Plus de 3% des détenus sénégalais sont en détention provisoire depuis plus de trois ans, souvent pour des délits mineurs. Ces longues attentes, combinées à l’absence de soins, équivalent à une condamnation à mort lente pour les plus fragiles. La justice doit être la même pour tous, ou elle n’est plus justice.

En cédant à la pression pour Farba Ngom sans étendre cette logique aux autres, les autorités sénégalaises envoient un message clair : seuls les puissants ont droit à la clémence. Cela sape la confiance dans les institutions et encourage l’impunité des élites.

Dans des contextes similaires, certains pays africains ont opté pour des mesures radicales : libération massive des détenus en attente de jugement, réduction automatique des peines pour désengorger les prisons, ou mise en place de peines alternatives. Au Sénégal, les libérations récentes (comme celles de 2024) ont souvent été motivées par des crises politiques, non par une volonté de réforme structurelle. Pourtant, des solutions existent : bracelets électroniques, assignations à résidence, ou libérations sous caution pour les maladies graves. Pourquoi ne pas les généraliser ?
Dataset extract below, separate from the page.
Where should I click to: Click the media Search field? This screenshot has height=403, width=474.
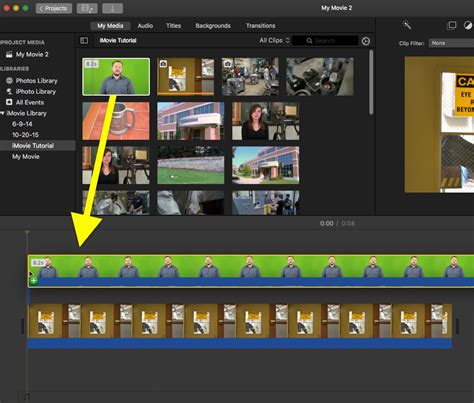coord(325,41)
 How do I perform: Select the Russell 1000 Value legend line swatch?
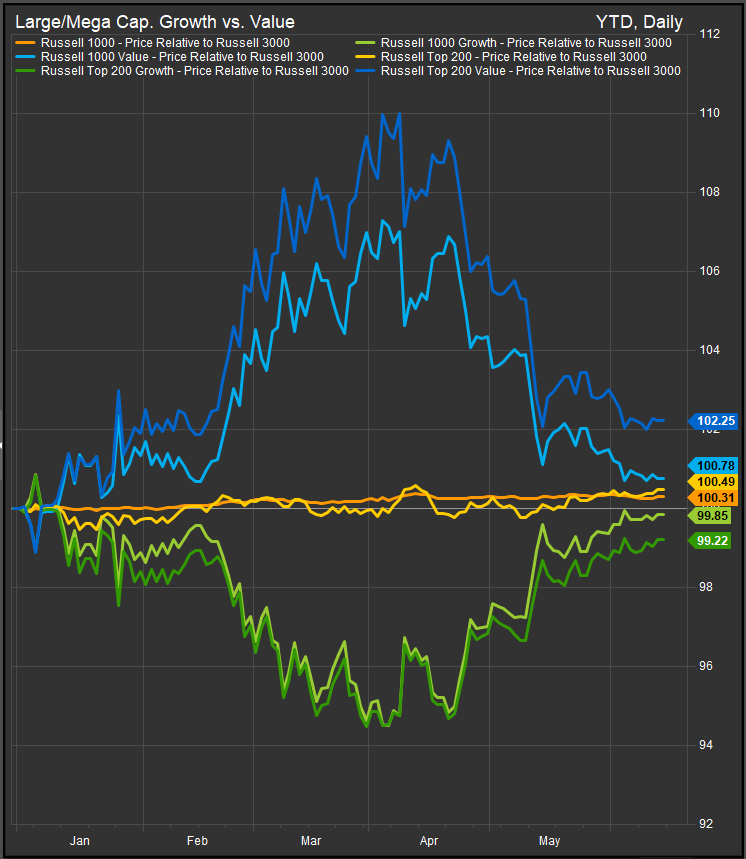coord(25,57)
L’affaire Farba Ngom révèle une vérité gênante : au Sénégal, la santé et la liberté des détenus dépendent davantage de leur statut social que de leur état médical. Si la CNDH et les ONG obtiennent gain de cause pour lui, elles devront ensuite exiger la même équité pour tous les détenus malades. Sinon, leur combat perdra toute crédibilité.

La vraie question n’est pas de savoir si Farba Ngom doit être libéré, mais pourquoi les autres ne le sont pas. Une société qui tolère que des centaines de vies soient sacrifiées sur l’autel de l’indifférence et de l’inégalité ne mérite pas le nom de démocratie. La justice doit être aveugle, mais surtout, elle doit être juste.

Article opinion écrit par le créateur de contenu : Pape Diallo.